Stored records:
------------------------------------------------------------

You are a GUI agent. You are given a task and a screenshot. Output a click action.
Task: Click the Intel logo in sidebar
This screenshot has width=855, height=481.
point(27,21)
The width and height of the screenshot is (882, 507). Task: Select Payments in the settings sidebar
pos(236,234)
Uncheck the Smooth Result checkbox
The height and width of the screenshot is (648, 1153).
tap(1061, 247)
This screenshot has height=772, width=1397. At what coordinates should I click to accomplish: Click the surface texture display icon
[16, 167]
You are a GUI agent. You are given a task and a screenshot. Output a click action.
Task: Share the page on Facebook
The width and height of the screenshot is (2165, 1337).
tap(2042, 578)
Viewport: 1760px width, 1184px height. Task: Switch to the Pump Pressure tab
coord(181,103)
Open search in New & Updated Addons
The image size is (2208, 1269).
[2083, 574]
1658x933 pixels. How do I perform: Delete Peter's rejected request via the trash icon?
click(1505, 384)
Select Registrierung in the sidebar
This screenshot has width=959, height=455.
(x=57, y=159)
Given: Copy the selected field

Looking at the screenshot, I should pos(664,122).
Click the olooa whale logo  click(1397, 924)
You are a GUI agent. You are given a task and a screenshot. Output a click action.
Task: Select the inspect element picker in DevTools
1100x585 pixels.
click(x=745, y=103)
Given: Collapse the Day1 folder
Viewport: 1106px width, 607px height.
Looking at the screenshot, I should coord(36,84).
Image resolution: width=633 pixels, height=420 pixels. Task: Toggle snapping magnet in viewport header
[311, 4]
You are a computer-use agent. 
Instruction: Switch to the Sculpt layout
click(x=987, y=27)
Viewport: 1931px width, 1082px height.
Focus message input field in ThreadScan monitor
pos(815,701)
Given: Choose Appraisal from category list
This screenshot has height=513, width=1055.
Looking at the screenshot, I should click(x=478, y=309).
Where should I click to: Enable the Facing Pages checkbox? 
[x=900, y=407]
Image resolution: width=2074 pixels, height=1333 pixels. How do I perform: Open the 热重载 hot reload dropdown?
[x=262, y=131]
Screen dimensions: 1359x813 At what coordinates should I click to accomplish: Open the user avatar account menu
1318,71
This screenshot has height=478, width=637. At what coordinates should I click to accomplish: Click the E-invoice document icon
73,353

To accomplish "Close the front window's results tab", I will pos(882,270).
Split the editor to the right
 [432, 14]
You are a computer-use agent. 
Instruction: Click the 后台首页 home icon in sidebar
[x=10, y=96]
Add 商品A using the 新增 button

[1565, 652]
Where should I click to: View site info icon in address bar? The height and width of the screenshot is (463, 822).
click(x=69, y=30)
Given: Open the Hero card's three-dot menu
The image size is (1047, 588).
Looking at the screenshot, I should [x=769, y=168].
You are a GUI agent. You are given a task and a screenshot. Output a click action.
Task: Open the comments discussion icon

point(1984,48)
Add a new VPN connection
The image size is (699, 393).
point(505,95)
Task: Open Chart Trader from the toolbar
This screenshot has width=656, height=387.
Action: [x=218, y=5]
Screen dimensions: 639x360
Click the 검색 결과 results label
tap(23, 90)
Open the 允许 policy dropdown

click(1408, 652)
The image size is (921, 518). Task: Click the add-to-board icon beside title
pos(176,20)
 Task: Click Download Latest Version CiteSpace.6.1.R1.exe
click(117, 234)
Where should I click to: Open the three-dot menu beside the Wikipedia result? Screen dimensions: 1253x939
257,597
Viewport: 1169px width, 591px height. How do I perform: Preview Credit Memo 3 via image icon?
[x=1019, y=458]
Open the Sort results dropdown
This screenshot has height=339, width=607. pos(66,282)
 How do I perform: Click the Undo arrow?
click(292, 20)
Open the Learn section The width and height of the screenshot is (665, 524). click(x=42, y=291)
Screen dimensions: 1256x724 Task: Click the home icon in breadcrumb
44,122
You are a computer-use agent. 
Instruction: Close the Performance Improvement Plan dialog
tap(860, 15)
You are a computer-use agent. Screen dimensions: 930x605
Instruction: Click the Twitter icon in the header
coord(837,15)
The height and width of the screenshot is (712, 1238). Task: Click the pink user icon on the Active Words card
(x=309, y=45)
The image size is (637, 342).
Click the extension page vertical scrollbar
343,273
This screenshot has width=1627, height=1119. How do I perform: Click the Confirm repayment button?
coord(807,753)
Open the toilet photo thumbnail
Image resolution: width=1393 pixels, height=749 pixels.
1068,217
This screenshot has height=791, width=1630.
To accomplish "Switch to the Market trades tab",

------------------------------------------------------------

# Work to be completed
Search the entries above for the word "from" and copy each line where it appears.

# Output of the exercise
Given: Choose Appraisal from category list
Task: Open Chart Trader from the toolbar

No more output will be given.